I have just made the switch from caret
to mlr
for a specific problem I am working on at the moment.
I am wondering if anyone here is familiar with specifying custom performance measures within the resample()
function.
Here's a reproducible code example:
library(mlr)
library(mlbench)
data(BostonHousing, package = "mlbench")
task_reg1 <- makeRegrTask(id = "bh", data = BostonHousing, target = "medv")
lrn_reg1 <- makeLearner(cl = "regr.randomForest",
predict.type = "response",
mtry=3)
cv_reg1 <- makeResampleDesc("RepCV", folds = 5, reps = 5)
regr_1 <- resample(learner = lrn_reg1,
task = task_reg1,
resampling = cv_reg1,
measures = mlr::rmse)
Instead of computing RMSE, I want to compute the Mean Absolute Scaled Error, MASE. A function for this may, for instance, be found in the Metrics
package: Metrics::mase()
.
I tried to include measures = Metrics::mase
directly in the resample()
call, but that was, as expected, a bit optimistic and I received the following error:
Error in checkMeasures(measures, task) :
Assertion on 'measures' failed: Must be of type 'list', not 'closure'.
I found out there's a function in the mlr
package for creating custom performance metrics, called makeMeasure()
(https://rdrr.io/cran/mlr/man/makeMeasure.html).
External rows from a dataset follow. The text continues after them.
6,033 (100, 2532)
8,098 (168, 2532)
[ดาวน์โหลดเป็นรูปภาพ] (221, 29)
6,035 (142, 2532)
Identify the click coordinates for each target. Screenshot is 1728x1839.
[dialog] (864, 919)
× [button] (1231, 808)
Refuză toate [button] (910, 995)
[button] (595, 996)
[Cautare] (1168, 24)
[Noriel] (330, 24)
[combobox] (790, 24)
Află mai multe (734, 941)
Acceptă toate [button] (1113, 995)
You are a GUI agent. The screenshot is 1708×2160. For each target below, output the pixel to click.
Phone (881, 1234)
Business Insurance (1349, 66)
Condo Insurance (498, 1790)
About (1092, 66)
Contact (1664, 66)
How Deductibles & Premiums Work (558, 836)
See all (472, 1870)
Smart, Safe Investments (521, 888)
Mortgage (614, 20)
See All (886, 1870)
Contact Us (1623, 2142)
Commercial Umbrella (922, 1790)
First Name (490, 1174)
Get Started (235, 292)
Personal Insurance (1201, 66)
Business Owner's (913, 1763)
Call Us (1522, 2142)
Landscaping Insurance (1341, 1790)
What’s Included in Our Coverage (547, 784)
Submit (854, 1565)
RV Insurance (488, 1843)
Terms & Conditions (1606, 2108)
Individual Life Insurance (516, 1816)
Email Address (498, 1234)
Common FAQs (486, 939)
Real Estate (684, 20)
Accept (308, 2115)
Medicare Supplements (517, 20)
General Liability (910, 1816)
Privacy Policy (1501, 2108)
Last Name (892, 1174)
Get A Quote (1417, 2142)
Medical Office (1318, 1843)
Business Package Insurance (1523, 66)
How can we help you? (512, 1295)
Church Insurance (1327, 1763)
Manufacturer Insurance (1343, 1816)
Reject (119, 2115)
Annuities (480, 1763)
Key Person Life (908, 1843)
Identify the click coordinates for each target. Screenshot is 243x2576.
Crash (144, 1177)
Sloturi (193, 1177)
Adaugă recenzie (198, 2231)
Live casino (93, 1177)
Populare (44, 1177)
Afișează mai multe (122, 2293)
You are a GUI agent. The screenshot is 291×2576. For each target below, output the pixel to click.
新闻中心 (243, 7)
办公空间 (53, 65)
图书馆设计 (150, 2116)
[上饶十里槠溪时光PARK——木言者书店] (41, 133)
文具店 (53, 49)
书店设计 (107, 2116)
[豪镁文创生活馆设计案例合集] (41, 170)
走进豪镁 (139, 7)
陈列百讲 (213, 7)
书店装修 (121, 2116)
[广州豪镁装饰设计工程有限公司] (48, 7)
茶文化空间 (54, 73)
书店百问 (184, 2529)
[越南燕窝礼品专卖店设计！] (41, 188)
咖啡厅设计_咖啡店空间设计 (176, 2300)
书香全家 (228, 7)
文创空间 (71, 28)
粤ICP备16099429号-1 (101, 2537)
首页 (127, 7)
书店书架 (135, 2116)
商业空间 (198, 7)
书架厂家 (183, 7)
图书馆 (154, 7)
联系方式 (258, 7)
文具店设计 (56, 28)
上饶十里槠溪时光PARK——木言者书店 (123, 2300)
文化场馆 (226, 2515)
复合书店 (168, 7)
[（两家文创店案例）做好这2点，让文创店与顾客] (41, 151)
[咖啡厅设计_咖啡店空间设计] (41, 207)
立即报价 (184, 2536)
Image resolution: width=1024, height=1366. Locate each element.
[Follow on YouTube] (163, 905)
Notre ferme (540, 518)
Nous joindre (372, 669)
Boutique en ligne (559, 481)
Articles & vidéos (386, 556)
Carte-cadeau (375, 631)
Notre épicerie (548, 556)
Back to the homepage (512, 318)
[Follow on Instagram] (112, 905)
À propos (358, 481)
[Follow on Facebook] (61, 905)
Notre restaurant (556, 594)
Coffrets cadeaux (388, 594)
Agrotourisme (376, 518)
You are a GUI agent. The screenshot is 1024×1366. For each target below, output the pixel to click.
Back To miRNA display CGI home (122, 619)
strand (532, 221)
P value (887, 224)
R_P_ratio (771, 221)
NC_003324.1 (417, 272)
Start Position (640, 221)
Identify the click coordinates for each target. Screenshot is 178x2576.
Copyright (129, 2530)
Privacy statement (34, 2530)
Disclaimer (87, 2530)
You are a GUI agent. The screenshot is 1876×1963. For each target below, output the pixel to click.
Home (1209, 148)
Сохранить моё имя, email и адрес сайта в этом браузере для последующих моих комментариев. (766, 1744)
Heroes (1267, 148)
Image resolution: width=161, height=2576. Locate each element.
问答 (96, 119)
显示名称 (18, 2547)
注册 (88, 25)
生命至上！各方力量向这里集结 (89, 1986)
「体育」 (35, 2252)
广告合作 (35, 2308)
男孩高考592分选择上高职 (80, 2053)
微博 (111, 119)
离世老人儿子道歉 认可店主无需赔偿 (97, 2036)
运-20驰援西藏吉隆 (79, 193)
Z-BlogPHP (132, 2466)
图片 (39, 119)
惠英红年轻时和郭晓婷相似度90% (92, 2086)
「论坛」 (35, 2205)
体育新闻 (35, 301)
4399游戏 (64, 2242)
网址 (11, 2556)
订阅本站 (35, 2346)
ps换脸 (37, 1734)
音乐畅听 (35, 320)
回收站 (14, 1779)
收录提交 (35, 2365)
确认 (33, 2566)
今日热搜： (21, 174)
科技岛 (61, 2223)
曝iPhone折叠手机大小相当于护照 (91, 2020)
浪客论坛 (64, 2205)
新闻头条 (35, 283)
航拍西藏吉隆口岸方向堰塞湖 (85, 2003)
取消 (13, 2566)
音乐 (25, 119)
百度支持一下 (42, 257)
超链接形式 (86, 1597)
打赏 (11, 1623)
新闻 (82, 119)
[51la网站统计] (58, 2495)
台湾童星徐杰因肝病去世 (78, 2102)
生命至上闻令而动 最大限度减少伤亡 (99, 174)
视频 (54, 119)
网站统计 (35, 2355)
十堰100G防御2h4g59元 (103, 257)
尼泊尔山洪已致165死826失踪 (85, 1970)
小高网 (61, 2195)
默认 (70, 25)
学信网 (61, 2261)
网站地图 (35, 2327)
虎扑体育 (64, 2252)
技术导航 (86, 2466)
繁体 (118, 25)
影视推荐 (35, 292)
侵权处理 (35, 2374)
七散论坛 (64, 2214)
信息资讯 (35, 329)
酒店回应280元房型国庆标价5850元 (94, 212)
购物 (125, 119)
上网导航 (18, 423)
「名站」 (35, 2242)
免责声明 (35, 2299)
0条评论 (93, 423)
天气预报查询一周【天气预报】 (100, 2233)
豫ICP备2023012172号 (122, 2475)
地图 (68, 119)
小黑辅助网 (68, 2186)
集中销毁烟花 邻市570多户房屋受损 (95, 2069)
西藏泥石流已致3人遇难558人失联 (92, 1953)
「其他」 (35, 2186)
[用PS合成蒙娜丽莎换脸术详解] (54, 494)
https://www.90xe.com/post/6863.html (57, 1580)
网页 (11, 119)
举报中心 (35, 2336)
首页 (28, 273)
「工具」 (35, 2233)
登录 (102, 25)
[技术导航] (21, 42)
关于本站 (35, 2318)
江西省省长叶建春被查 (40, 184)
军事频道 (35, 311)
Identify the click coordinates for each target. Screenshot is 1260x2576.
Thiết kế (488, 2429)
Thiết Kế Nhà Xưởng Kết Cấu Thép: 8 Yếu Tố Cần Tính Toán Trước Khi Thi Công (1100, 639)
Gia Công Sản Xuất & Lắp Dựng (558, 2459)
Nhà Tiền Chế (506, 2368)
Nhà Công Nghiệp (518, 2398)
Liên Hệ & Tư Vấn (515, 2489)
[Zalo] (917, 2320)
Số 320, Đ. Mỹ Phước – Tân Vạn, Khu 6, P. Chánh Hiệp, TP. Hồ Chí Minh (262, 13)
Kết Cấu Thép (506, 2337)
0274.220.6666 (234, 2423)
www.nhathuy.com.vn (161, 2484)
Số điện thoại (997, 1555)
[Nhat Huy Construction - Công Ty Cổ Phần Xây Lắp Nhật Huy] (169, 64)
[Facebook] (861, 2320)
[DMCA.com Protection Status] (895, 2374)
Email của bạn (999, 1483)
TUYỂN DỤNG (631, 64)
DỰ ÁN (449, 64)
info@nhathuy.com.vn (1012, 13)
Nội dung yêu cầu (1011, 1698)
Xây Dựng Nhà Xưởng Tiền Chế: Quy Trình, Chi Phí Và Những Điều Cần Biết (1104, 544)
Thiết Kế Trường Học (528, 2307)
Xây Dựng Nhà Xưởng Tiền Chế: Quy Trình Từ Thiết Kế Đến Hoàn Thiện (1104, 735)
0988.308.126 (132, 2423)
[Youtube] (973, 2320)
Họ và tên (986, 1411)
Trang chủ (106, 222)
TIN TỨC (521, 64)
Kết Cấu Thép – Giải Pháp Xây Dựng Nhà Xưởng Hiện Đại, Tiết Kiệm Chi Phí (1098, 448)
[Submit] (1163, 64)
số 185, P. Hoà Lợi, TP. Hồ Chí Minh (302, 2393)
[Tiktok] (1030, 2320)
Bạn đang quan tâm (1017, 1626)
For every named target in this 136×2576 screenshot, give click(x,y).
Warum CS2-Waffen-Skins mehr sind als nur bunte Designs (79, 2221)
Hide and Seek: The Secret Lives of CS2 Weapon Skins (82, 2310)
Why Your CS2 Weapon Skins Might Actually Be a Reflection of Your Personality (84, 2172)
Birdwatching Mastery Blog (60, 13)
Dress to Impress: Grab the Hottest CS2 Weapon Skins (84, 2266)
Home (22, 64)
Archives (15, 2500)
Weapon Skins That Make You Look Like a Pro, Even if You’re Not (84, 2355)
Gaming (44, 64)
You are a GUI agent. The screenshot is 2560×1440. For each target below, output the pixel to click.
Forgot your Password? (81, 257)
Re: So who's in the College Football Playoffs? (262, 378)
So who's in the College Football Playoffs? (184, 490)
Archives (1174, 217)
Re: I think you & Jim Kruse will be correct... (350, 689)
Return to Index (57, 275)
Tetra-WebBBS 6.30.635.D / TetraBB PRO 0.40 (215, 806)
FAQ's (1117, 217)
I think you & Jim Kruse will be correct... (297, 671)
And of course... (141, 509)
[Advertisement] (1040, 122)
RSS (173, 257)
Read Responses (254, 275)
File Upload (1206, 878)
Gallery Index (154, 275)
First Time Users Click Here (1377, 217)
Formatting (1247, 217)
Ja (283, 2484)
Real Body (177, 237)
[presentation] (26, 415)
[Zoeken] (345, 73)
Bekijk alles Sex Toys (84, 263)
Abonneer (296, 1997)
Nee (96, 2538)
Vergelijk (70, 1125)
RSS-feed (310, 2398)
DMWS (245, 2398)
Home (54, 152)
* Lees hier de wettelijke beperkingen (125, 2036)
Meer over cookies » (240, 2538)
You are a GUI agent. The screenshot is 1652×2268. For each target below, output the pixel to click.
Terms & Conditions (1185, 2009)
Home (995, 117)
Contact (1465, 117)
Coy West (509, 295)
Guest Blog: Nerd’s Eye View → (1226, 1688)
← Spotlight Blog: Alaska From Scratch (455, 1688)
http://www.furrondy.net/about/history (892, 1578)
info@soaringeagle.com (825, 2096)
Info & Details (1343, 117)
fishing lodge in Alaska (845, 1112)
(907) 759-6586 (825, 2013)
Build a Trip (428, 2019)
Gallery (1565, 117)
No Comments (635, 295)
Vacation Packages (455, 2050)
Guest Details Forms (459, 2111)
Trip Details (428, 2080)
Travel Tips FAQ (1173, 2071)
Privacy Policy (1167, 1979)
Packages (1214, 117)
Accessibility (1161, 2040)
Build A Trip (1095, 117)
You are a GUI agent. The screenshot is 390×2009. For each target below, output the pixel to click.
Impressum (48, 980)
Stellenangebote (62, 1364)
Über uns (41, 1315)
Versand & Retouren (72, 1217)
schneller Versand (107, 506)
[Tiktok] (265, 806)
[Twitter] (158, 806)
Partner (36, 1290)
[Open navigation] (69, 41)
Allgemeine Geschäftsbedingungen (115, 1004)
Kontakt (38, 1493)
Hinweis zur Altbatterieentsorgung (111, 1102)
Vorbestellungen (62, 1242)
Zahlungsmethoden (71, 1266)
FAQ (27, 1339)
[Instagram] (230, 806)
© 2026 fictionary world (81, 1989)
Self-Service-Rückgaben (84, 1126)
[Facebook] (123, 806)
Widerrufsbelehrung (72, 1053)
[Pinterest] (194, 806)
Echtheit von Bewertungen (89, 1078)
I tried experimenting a bit with it, but did not manage to make anything work. I do not have much experience in tinkering with custom made functions, so I was hoping that someone here could help me out, or provide some resources for stuff like this.
Cheers!
You need to construct a function that can be applied within makeMeasure()
that is of the form function(task, model, pred, extra.args)
. We can just write a wrapper around Metrics::mase()
so you can use this function in resample()
, and you can do the same for any other metric you find.
mase_fun <- function(task, model, pred, feats, extra.args) {
Metrics::mase(pred$data$truth, pred$data$response, step_size = extra.args$step_size)
}
mase_measure <- makeMeasure(id = "mase",
minimize = T,
properties = c("regr", "req.pred", "req.truth"),
fun = mase_fun,
extra.args = list(step_size = 1))
resample(learner = lrn_reg1,
task = task_reg1,
resampling = cv_reg1,
measures = mase_measure)